*PROVIDED DATA*
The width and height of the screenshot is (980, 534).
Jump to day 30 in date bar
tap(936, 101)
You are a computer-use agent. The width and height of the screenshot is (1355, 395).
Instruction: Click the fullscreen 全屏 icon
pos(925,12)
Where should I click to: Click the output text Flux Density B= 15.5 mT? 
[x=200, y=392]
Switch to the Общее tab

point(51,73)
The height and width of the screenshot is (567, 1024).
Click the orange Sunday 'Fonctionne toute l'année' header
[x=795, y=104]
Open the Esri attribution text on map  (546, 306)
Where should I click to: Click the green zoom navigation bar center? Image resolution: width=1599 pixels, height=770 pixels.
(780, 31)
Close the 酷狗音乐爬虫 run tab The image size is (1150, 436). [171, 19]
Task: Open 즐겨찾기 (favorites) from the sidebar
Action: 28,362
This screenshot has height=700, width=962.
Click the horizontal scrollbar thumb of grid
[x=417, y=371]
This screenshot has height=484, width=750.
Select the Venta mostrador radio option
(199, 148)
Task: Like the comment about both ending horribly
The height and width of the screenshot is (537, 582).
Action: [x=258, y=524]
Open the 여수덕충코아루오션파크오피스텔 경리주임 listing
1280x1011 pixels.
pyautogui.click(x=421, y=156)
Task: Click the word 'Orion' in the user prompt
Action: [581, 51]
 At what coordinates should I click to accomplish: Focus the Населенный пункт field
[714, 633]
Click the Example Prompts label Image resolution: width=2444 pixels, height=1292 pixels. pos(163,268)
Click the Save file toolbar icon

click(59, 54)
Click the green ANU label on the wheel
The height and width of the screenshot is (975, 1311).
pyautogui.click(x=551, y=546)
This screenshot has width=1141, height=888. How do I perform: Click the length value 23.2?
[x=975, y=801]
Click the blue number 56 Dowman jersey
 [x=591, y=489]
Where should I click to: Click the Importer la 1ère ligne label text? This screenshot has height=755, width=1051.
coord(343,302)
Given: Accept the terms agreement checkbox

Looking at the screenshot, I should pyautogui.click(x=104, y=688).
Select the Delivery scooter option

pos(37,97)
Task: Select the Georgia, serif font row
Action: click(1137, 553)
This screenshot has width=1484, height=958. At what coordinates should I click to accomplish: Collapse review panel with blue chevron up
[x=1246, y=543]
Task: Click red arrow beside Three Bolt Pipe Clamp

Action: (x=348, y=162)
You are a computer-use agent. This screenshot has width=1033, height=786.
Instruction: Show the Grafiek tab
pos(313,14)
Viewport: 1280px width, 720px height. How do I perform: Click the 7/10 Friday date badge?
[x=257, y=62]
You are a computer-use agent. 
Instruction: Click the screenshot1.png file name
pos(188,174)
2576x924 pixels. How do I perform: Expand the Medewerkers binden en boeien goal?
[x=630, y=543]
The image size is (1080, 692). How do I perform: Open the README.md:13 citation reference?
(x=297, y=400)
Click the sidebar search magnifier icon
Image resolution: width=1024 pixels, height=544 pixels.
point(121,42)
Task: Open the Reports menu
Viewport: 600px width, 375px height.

*REQUIRED WORK*
Looking only at the lines of the material above, count those containing "computer" and give that number by itself.

*EXERCISE SOLUTION*
3